▶ **Instrucciones de tareas**
A: Determine si cada una de las siguientes afirmaciones concuerda con el texto sobre la reforma electoral que figura más abajo, respondiendo sí o no y citando literalmente las palabras decisivas: (i) los radicales liderados por Eduardo Vischi presentaron un proyecto para que las PASO sean optativas; (ii) Karina Milei avala discutir la Reforma Electoral en dos partes; (iii) la oposición dialoguista acompañará el proyecto en su totalidad.
B: Según el texto sobre la reforma electoral, ¿quién impulsó el debate de Ficha Limpia que naufragó el año pasado?
C: Traduzca al inglés la siguiente oración del texto sobre la reforma electoral: «Se trata de un amplio proyecto de reforma electoral que la oposición dialoguista ya avisó que no va a acompañar en su totalidad.»

▶ **Pasaje citado**
•••••

El fueguino oficialista Agustín Coto recibió el visto bueno y llamó a debatir la Reforma Electoral tal como la propone la Casa Rosada: con la eliminación de las PASO, cambios en el financiamiento a los partidos políticos y las campañas electorales, modificaciones en la Ley de Boleta Única de Papel (BUP) y el proyecto de Ficha Limpia.
Se trata de un amplio proyecto de reforma electoral que la oposición dialoguista ya avisó que no va a acompañar en su totalidad.
Por tal motivo, los radicales liderados por Eduardo Vischi presentaron un proyecto para que las PASO sean optativas. Desde el PRO, el jefe de Gobierno porteño, Jorge Macri, le hizo un guiño a la iniciativa de la UCR. Esta sería la postura de los senadores que encabeza el misionero Martin Goerling Lara.
El PRO y la UCR, junto a fuerzas provinciales, vienen conversando con la senadora Patricia Bullrich para abrir del proyecto la implementación de Ficha Limpia y tratarlo por separado en una iniciativa única, como fue el debate que naufragó el año pasado impulsado por la exdiputada macrista Silvia Lospenatto.
Pero por ahora, esos posibles acuerdos políticos entre Bullrich y los sectores dialoguistas del Congreso quedarían suspendidos mientras avanza la discusión en la Comisión de Asuntos Constitucionales.
Estas intenciones de la oposición de discutir en dos partes la Reforma Electoral contarían con el aval de la presidenta del bloque de La Libertad Avanza, pero no son avalados por la secretaria general de la Presidencia, Karina Milei, quien dio la orden de iniciar la discusión, pero sin cambios en el proyecto.

•••••

▶ **Entradas de datos almacenadas**
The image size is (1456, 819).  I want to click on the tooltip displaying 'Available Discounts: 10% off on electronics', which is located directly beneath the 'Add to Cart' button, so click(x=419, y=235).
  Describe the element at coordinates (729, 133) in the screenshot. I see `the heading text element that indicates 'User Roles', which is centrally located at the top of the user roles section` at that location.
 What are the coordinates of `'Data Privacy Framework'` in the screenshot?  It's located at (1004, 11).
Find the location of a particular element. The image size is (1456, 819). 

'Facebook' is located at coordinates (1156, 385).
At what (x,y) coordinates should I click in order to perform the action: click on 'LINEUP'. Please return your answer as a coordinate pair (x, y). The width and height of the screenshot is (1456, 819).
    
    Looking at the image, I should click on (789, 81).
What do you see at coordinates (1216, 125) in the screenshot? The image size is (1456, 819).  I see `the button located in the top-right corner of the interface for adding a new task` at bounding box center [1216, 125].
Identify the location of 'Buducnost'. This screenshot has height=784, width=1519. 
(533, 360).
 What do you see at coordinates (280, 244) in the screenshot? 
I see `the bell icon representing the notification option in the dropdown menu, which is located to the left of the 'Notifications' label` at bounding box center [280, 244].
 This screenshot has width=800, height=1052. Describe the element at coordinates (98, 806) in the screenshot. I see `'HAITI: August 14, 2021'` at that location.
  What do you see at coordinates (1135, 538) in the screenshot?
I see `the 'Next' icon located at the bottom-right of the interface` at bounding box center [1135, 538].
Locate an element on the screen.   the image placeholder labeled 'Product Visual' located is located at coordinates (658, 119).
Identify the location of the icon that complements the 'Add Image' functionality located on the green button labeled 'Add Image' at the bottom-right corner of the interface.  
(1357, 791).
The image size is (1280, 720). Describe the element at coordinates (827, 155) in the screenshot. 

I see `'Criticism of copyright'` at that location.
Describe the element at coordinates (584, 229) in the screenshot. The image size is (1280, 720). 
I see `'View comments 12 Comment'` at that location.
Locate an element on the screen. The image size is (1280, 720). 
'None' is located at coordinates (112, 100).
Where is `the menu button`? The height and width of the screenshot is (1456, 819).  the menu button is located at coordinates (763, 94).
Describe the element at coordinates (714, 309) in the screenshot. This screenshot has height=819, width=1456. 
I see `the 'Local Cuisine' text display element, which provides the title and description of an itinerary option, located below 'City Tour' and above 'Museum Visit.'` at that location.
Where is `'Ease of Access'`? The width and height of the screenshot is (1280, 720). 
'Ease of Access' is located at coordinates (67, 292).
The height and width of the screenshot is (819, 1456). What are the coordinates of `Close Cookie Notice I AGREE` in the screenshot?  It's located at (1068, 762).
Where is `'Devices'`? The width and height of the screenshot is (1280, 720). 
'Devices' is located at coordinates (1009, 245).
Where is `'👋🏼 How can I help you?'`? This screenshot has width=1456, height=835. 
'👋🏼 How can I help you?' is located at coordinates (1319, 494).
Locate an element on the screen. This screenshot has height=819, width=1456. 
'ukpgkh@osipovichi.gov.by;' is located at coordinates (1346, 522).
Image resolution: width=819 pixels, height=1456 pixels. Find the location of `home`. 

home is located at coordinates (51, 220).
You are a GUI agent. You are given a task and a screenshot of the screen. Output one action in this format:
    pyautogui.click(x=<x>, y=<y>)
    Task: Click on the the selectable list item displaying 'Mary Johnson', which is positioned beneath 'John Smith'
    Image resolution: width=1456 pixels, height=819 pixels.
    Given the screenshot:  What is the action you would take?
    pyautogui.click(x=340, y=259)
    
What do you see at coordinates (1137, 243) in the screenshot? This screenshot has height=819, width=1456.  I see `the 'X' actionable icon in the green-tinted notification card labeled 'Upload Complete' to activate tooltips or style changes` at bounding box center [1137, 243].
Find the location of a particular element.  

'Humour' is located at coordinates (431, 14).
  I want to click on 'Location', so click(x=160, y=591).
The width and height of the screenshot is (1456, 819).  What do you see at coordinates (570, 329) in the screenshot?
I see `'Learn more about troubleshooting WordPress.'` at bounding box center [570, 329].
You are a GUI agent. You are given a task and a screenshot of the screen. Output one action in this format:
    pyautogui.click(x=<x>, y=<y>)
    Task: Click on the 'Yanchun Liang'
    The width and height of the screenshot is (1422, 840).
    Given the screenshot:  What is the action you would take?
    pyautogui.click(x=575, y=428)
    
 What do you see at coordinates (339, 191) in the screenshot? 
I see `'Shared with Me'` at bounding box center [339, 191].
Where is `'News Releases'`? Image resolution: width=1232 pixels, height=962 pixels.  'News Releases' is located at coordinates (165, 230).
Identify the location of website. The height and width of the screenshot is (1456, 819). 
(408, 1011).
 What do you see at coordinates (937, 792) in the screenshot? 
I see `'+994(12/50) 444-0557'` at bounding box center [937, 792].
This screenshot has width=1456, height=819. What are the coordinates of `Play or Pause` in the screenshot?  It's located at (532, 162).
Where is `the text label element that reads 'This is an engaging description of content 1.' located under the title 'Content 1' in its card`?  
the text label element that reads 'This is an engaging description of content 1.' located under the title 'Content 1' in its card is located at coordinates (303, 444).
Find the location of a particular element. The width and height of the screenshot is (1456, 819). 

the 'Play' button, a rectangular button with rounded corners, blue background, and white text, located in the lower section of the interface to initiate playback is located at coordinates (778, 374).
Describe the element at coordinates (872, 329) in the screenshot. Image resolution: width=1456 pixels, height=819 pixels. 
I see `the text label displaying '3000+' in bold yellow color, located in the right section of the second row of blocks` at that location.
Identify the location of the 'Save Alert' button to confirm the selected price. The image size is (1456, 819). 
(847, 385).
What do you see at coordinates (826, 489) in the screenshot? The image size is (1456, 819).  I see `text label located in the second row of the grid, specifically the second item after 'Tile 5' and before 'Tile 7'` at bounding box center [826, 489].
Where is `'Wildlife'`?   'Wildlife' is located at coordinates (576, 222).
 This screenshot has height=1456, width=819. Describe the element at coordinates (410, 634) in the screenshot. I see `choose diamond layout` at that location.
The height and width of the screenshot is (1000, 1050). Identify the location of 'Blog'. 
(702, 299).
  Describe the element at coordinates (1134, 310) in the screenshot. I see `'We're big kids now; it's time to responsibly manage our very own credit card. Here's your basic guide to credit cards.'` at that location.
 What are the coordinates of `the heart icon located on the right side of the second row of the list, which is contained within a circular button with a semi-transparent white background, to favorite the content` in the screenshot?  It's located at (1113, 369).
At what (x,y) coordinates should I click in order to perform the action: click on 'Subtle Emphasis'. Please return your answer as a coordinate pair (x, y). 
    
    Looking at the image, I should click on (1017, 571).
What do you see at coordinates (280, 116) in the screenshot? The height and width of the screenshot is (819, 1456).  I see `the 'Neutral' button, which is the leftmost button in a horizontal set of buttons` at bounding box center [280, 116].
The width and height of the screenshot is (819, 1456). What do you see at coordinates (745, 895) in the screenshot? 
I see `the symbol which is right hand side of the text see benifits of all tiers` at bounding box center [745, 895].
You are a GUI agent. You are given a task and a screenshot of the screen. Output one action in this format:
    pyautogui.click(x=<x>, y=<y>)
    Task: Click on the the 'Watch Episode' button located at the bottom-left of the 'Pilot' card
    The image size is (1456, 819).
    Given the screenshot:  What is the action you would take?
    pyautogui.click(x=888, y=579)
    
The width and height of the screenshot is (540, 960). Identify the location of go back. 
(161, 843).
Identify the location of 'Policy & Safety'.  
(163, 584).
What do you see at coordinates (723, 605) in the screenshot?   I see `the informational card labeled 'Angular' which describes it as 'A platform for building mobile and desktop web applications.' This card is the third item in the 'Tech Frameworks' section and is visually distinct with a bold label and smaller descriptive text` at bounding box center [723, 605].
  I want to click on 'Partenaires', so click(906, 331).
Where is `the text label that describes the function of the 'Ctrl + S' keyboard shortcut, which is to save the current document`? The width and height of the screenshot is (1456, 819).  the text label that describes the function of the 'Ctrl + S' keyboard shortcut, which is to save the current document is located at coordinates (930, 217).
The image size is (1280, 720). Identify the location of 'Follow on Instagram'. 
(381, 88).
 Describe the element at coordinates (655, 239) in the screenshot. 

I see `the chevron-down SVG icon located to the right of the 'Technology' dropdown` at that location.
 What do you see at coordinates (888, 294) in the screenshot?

•••••

▶ **Resultados por tarea**
A:
(i) Sí: «los radicales liderados por Eduardo Vischi presentaron un proyecto para que las PASO sean optativas».
(ii) No: «pero no son avalados por la secretaria general de la Presidencia, Karina Milei».
(iii) No: «la oposición dialoguista ya avisó que no va a acompañar en su totalidad».

B: La exdiputada macrista Silvia Lospenatto.

C: This is a broad electoral reform bill that the dialogue-oriented opposition has already warned it will not support in its entirety.